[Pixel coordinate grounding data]
┌────────
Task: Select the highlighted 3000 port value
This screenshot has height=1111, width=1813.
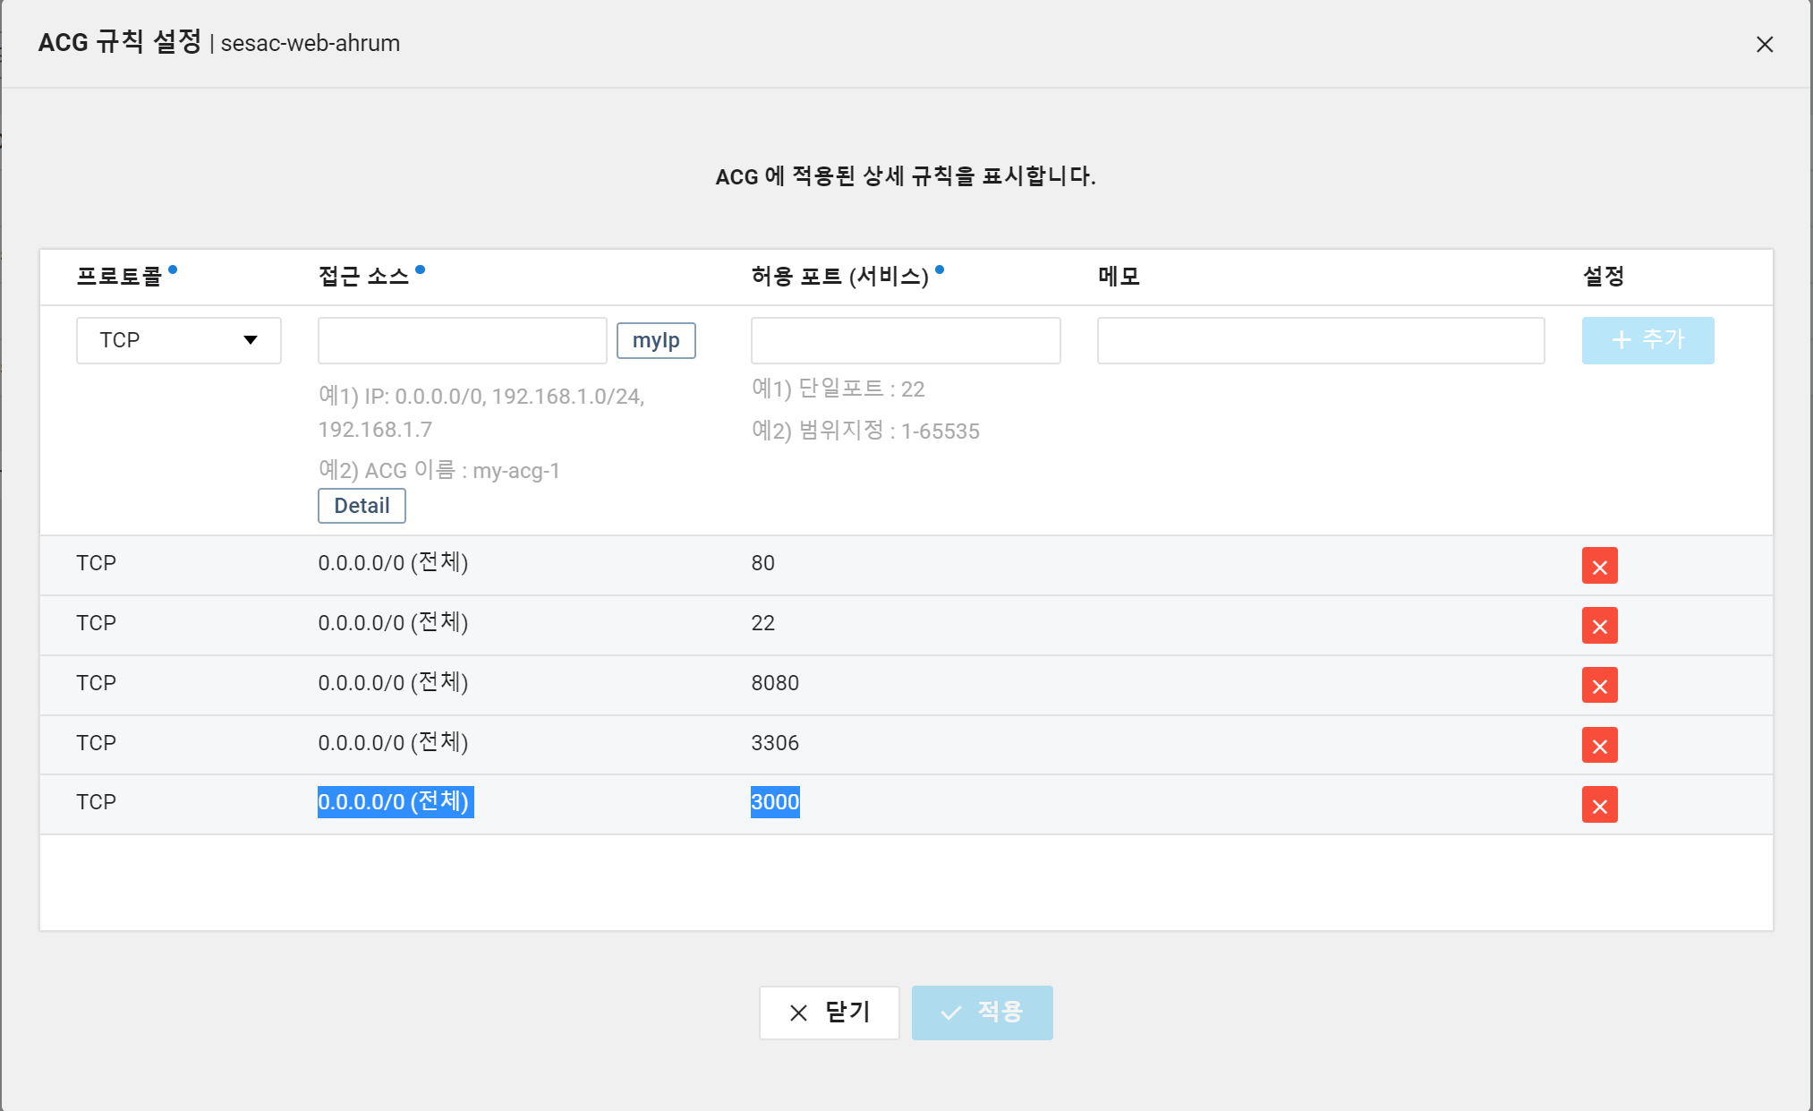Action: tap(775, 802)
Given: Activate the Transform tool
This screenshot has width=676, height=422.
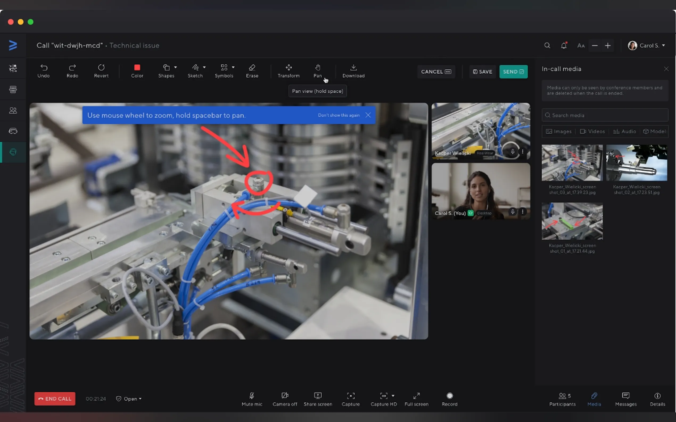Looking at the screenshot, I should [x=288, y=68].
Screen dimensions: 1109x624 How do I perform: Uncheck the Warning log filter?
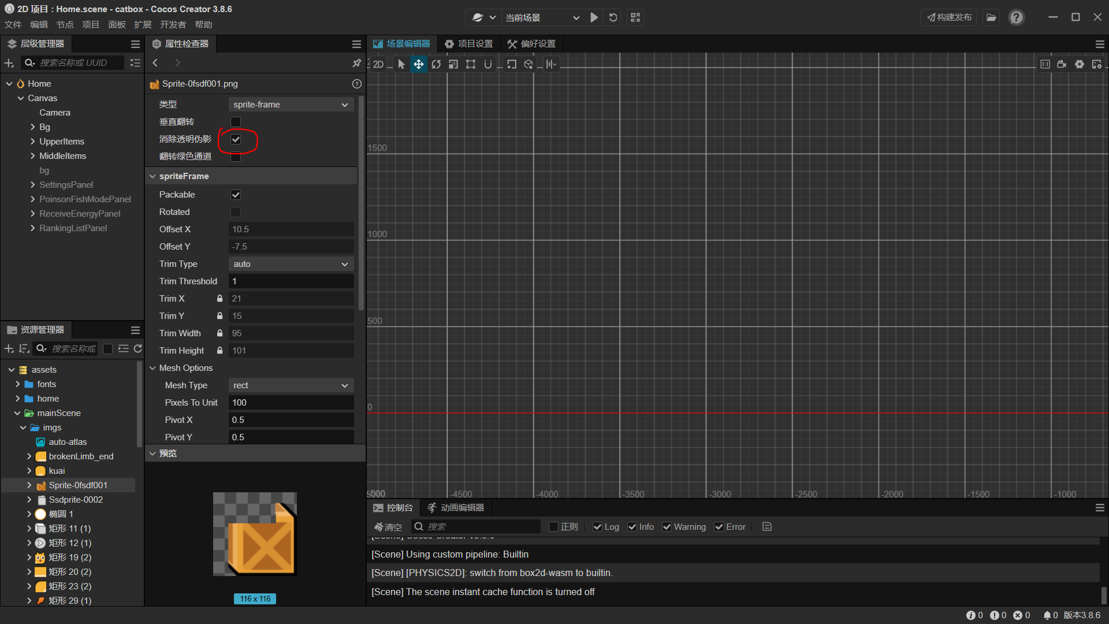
└────────
§ ACTION ITEM:
Your task is to repeat, word for word and with no picture, every line from the one that contains "This screenshot has width=676, height=422." through the last line of the data.

§ SOLUTION FOR THIS TASK:
This screenshot has width=676, height=422.
Looking at the screenshot, I should [x=288, y=68].
Screen dimensions: 1109x624 How do I perform: Uncheck the Warning log filter?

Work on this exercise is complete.